Whilst the entropic process distinguishes itself as an irrevocable and qualitative process that represents decay, to say that entropy increases irrevocably is not the same as saying that the effects of the entropy process cannot be reversed. By consuming energy from the external environment, a physical system may halt or reverse its tendency towards greater disorder. The plant consumes energy and nutrients from the external physical system that is the environment. In this manner the plant creates a highly ordered structure - fruit. Similarly, the repair men consume energy and materials in maintaining the building. However, precisely because of the consumption of external matter and energy in these processes, entropy in the external physical system will increase. In evidence of this fact, land becomes less fertile as crops grow and workmen's tools wear out in the process of construction. As a result of such processes, the net amount of entropy must increase and thereby the entropy law remains valid.

It was Schrodinger who first proposed that any life bearing structure maintains itself by consuming low entropy from the environment and transforming it into higher entropy. Given that average entropy in a physical system is always increasing at a natural rate, it must be true that man's activity, in establishing lower degrees of entropy in some components of his physical environment, inevitably accelerates the increase of entropy in other components.

**EXERCISES:**
(a) Does the entropy passage support each statement below? Answer yes or no for each one and quote the words of the passage that decide it.
(i) The plant produces fruit, a highly ordered structure, by consuming energy and nutrients from its environment.
(ii) The passage holds that because entropy increases irrevocably, the effects of the entropy process cannot be reversed.
(iii) Schrodinger was the first to propose that any life bearing structure maintains itself by consuming low entropy from the environment.
(b) Use the entropy passage to answer each question briefly.
(i) What happens to land as crops grow?
(ii) What do the repair men maintain?
(iii) Who first proposed that any life bearing structure maintains itself by consuming low entropy from the environment?
(c) Revise the entropy passage from "It was Schrodinger" up to and including "in other components.", replacing "accelerates" with "hastens".

**DATA PROVIDED:**
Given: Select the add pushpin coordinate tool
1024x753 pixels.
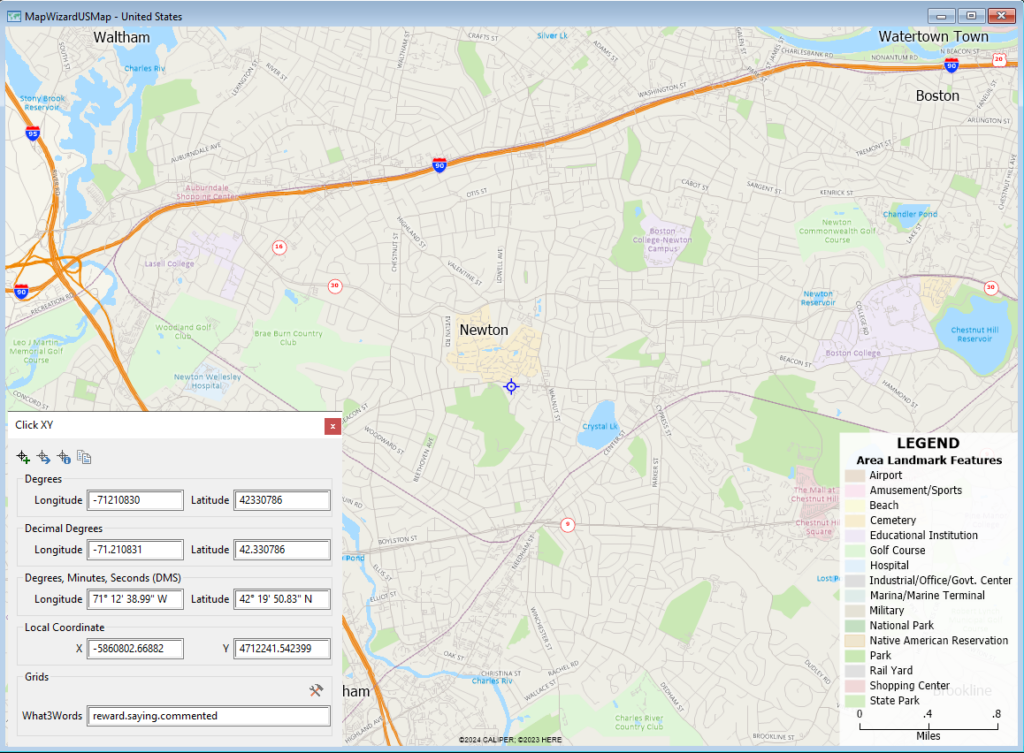Looking at the screenshot, I should click(x=22, y=456).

**FULL ANSWERS:**
(a)
(i) Yes: "The plant consumes energy and nutrients from the external physical system that is the environment. In this manner the plant creates a highly ordered structure - fruit."
(ii) No: "to say that entropy increases irrevocably is not the same as saying that the effects of the entropy process cannot be reversed"
(iii) Yes: "It was Schrodinger who first proposed that any life bearing structure maintains itself by consuming low entropy from the environment"

(b)
(i) It becomes less fertile.
(ii) The building.
(iii) Schrodinger.

(c)
It was Schrodinger who first proposed that any life bearing structure maintains itself by consuming low entropy from the environment and transforming it into higher entropy. Given that average entropy in a physical system is always increasing at a natural rate, it must be true that man's activity, in establishing lower degrees of entropy in some components of his physical environment, inevitably hastens the increase of entropy in other components.